4.彼の言い分
彼の話は炉辺で聞く昔語りの様だと、ぼんやりした頭で彼女は思う。
とは言え、そうして貰った記憶はないのだが。
自分が人間ではないという事態は、彼女の手に余った。
「……だから、あの家の暖炉には火の気がなくて、冷たい物ばかりで。あなたは寒そうだったのね……」
「まぁ、結界を応用して温度を遮っていたから、それ程でもないよ」
何でもない事のように言う彼の腕の中は、心地よい。守られていると思う。
その一方で、彼に犠牲を強いている自分の存在に胸が軋む。
「カイエン……」
「何?」
名を呼べば覗き込んでくる彼に、彼女は泣きたくなった。いつも気遣ってくれるが、彼の瞳の奥には常に陰りがあって、それはどう考えても自分のせいだ。
「いつも結界を張っているんでしょう? 疲れないの?」
「僕の魔力の量は群を抜いているらしいよ。魔法使いになるよう勧められたこともあるし。今はこれがあるから却って楽なくらいだ」
笑って見せてくれた装身具は、常に彼が身に着けている物だ。
「結界が張れるようになったばかりの頃は子供だったから、今一つ加減が出来なくてひっくり返ったりもしたけど、今なら大丈夫。心配しないで」
「心配するに決まっているでしょ」
彼女がきつく言ってやると、彼は仄かに笑った。
「君はいつも僕を心配してくれていたよ。君の背を越しても、いつまでも小さな子供みたいに」
「そう、だった?」
それは彼女の覚えのない事だったが、なんとなく想像はついた。起きるきっかけとなった男の子は、きっととても愛しい存在だったはずで。
「だから、ごめん、君が記憶を失ったことを少しだけ喜んだ」
驚いて見上げるが、彼は彼女の肩に顔を伏せてしまった。
「記憶のない君は、僕を子供扱いしなかったから」
肩に落ちた呟きに、彼女は赤くなる。
ただの幼馴染に言うには可笑しな台詞だ。まるで告白されたような気になり、彼女は慌ててありえない事だと打ち消す。
だが、早くなった鼓動は治まらなかった。
「本当は君が人ではなかった事も教えたくなかったんだ。当たり前みたいに傍にいたかった」
「カイエン」
抱き締められて彼女が思わずもがいても、その拘束は緩むことがなく却ってきつくなる。
守られている。それが嬉しくて苦しい。
「カイエン……あなたの重荷になりたくないの」
「重荷なんかじゃない!」
彼女の呟きは即座に否定されて。覗き込まれて瞳が揺れる。
「どうして判らないんだろう。僕がリサの傍にいたくて、僕が守りたいんだよ。

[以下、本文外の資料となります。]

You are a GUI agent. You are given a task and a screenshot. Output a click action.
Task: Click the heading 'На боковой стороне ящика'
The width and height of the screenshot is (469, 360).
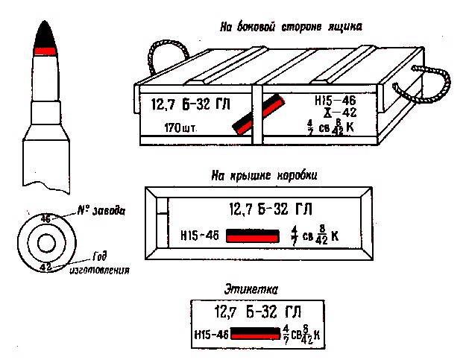[290, 27]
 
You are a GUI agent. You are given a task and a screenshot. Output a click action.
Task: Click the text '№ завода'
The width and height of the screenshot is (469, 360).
[101, 211]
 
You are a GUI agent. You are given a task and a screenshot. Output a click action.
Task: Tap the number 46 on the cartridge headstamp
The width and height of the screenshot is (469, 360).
[45, 219]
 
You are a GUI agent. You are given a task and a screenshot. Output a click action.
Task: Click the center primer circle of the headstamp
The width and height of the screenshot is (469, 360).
[46, 244]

笑っていて欲しいんだ……」
言い聞かせるように囁いていた彼が、突然顔を上げて家の方を凝視した。
「誰かが結界の中に入った」
そっと彼女を放しその背に庇いながら、彼は剣を抜いた。
何も変化はないかに思えたが、彼の緊張は解けずに前方を見詰めている。
しばらくすると家の方から背の高い騎士ともう1人、さっきまでいなかった人物がやって来る。服装から見て騎士ではなく、魔法使いに見えた。
「カイエン。すまんが筆頭魔法使い殿を紹介させてくれ」
「隊長、まさかその為に来たんですか?」
「まぁ、そう怒るな。危害は加えない。それはさっきも言った通りだ」
唸るような彼の態度にも、騎士は気にしていないように魔法使いを促す。
「筆頭魔法使いのエレネントだ。無断で入り込んだのは申し訳なかった。部下の監督不行き届きで迷惑をかけたことを、謝りたかったのだ」
「それだけじゃ、ないでしょう?」
探るような彼の言葉に、魔法使いはあっさりと頷いた。
「許してもらえるなら、今回の件の説明と依頼を彼女に」
「今更、何を……っ!」
彼の台詞を途切れさせたのは、剣を持つ腕をそっと抑えた彼女だった。
「リサ!?」
「カイエン、私はあの人の話を聞きたい」
苦い顔をしながらも渋々剣を収めた彼に、そっと微笑むと彼女は1歩前に出る。
「記憶がないのですが、初めましてでよろしいでしょうか」
「ええ、初めまして、リサ殿」
穏やかに肯定する魔法使いに少しだけ安堵して、彼女は続ける。
「私は構いませんが、皆様にはこの雪の中は辛いのでは? 部屋でお話を聞かせて下さいませんか」
「リサ」
「大丈夫よ、カイエン。無理強いは、きっとなさらないと思う」
ますます苦い顔をする彼に申し訳ないと思いながら宥める。騎士も魔法使いも、今までの対応を見る限りは信用できると思ったのだ。